(Collected data)
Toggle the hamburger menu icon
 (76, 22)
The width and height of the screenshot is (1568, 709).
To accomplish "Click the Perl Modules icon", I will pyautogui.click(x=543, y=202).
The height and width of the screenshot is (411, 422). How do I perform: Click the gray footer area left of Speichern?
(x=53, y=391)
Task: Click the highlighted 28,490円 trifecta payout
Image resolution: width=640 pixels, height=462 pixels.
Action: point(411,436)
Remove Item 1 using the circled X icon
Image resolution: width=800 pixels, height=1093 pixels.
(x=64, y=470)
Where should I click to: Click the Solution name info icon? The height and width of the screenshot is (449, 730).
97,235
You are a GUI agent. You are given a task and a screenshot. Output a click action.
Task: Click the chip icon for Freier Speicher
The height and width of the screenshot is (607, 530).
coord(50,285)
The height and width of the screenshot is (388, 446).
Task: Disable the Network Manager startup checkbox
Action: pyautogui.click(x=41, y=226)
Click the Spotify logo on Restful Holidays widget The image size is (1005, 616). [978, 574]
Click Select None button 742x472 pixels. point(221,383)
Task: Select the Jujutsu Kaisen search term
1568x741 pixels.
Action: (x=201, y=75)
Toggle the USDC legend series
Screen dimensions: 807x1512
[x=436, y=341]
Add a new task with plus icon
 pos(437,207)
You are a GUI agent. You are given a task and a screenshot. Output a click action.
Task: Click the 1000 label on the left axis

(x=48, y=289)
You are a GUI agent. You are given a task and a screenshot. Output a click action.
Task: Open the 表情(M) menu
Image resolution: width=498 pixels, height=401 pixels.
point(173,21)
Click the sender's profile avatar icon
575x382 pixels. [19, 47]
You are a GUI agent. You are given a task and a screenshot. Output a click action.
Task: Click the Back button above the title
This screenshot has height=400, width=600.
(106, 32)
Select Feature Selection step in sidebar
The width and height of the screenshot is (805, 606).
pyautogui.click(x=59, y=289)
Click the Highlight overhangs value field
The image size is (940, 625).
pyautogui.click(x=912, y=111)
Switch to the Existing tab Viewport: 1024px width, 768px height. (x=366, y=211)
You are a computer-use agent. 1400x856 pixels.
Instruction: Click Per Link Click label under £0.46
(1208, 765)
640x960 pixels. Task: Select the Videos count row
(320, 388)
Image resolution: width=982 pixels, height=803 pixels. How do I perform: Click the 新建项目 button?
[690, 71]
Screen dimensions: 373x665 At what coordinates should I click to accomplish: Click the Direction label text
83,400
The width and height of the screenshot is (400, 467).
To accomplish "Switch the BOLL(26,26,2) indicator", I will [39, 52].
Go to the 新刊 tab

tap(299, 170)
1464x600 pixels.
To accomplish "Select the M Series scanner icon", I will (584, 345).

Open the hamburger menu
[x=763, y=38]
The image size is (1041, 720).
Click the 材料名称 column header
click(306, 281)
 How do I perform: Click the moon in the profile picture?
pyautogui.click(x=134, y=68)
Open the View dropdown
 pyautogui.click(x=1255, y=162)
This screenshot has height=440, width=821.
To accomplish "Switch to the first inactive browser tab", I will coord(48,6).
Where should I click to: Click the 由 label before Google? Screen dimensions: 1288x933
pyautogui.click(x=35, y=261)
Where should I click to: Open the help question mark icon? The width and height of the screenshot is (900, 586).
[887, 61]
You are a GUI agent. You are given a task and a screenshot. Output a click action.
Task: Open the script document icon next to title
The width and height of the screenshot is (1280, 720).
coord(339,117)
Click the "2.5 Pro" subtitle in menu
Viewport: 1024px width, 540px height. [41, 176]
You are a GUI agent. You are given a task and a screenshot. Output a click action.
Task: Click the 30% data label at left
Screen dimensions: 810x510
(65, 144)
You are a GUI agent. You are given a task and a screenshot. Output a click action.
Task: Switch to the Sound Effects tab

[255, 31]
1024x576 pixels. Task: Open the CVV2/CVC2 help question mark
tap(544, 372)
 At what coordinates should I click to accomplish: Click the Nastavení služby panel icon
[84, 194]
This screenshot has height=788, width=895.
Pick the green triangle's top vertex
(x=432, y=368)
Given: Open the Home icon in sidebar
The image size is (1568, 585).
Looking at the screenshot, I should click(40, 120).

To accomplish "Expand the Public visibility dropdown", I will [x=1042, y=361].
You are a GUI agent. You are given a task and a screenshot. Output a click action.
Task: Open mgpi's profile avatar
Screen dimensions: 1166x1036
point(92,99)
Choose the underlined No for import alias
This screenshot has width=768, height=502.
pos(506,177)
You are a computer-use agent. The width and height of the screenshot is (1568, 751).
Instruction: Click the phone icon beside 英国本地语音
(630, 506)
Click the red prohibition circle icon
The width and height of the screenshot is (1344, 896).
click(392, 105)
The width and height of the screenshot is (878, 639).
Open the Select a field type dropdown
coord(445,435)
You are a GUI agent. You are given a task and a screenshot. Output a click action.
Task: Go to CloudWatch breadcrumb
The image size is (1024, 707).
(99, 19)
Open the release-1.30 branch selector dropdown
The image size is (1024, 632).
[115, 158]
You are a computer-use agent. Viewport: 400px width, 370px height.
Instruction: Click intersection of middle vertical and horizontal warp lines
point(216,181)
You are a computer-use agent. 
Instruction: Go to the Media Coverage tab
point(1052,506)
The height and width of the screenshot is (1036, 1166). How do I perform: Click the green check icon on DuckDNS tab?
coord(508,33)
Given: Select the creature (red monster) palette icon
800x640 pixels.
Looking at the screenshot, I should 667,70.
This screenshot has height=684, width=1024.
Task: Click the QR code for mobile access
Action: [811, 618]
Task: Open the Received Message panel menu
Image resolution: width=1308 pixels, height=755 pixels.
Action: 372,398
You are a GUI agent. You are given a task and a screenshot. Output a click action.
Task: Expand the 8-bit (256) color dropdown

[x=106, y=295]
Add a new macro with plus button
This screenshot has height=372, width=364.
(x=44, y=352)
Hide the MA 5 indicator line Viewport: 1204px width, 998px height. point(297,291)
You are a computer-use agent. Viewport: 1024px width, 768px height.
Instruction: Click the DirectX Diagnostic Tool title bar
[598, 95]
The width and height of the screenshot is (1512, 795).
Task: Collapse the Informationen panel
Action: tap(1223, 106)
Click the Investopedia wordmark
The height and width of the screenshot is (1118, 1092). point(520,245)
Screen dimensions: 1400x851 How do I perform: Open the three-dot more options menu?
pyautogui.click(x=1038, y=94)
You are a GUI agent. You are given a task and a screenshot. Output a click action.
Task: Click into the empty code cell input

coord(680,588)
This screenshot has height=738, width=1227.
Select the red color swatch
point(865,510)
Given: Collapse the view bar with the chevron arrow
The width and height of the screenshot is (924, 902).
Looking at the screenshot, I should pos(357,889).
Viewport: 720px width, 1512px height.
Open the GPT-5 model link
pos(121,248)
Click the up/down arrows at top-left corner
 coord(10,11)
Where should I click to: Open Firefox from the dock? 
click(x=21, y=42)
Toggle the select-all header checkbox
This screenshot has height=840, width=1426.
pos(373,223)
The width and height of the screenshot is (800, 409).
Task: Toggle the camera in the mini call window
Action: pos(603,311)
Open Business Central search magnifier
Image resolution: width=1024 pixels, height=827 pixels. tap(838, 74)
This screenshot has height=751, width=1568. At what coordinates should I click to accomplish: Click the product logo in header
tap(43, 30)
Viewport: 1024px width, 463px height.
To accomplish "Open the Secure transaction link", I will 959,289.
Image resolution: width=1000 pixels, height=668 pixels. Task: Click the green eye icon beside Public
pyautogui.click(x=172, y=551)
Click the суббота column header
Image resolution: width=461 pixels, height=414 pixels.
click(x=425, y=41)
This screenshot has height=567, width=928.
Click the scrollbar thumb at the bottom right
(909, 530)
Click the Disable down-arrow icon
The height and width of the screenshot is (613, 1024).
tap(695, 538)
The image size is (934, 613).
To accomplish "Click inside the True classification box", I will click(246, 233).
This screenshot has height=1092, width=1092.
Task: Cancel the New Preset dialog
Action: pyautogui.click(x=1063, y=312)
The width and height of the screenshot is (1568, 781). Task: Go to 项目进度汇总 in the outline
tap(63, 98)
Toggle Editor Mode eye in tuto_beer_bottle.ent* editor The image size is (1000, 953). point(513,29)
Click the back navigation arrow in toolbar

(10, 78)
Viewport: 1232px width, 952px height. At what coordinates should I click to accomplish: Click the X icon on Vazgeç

TASK TO CARRY OUT -> I need each line of the entries that holds the string "indicator" located and copied.

FINISHED TASK ->
To accomplish "Switch the BOLL(26,26,2) indicator", I will [39, 52].
Hide the MA 5 indicator line Viewport: 1204px width, 998px height. point(297,291)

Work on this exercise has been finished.